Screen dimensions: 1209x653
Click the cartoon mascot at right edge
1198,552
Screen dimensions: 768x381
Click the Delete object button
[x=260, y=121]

#### [TASK ITEM]
All of the material above needs to be retyped word for word.

#### [RESULT]
Screen dimensions: 1209x653
Click the cartoon mascot at right edge
1198,552
Screen dimensions: 768x381
Click the Delete object button
[x=260, y=121]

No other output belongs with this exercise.